Shura Slater

Alexander McQueen may have been a prat but at least he was an interesting one

As the current V&A exhibition, Savage Beauty, should show, the British bad boy of fashion really did have imagination and vision

Copyright (c) 2000 Rex Features. 
issue 14 March 2015

Alexander McQueen famously claimed to have stitched ‘I am a c***’ into the entoilage of a jacket for Prince Charles. The insult was invisible behind the lining and his tailor master later investigated and found nothing. So what was this? An invention, an embroidery of the truth? It certainly became a good source of publicity as he spread the story — step one in the creation of his bad-boy image.

McQueen wore his counterculturalism loudly on his sleeve. Often tediously. He wanted to be dark, dark, oh so dark. Great. I think it’s pratty, but there are millions of people who don’t, so good for him — good for them. And even if he was a prat, he was still an interesting and unusual prat, idiosyncratic and determined, slashing into fashion clichés and reforming them. And, as the current V&A exhibition should show, McQueen really did have imagination.

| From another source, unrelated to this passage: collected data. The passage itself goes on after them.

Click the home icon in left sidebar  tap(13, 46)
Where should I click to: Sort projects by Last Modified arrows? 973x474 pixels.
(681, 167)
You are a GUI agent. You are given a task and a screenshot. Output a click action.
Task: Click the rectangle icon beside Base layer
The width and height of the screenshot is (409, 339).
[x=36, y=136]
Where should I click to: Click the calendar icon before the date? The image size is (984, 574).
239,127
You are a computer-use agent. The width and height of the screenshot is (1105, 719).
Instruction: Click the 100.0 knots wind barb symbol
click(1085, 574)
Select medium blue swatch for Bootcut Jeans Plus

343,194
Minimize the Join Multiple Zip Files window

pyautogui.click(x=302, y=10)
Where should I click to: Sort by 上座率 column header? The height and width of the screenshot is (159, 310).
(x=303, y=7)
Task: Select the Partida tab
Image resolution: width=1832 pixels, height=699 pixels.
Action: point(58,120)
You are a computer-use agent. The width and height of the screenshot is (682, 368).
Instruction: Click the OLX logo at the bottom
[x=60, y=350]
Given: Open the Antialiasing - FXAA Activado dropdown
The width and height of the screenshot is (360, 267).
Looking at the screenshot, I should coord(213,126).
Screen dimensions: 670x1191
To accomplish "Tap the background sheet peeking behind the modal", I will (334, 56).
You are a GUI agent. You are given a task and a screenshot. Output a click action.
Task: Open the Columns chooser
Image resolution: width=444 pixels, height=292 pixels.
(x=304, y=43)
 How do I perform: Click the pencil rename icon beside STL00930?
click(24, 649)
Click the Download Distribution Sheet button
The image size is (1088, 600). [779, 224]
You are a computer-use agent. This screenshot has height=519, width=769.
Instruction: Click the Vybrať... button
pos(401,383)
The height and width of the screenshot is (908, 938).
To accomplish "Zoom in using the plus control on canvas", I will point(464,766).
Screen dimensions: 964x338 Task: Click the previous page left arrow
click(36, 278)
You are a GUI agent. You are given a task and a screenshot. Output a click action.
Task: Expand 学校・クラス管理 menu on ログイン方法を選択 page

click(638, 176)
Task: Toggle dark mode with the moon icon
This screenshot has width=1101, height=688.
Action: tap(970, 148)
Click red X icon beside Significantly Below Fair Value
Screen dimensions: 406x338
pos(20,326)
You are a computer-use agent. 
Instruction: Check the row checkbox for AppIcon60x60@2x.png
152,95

That McQueen flourished (creatively, financially) within the industry he attacked was a mark of genius. The skull-print scarves he introduced went from unsettling, to edgy, to cool, to popular, to populist. Imitations now sell on market stalls the world over. The skulls became the polka dots they had originally replaced. It takes vision to achieve this level of William Morris universality.

Even his ‘bumsters’ — his arse crack-revealing innovation — transformed the builder’s bum into Rococo décolleté. It spawned low-waisted trousers and a lot of visible thong-ing and, when thong met bumster, the ‘whale’s tail’.

McQueen’s vision was unique. He was the first to introduce Grand Guignol theatrics into fashion. John Galliano, preceding him chronologically at Givenchy, had comparable flair and showmanship, but his vision was more ethnographic, more all over the place, and less determinedly dark. Vivienne Westwood’s earlier punk had been more genuinely subversive, but, crucially, less haute couture.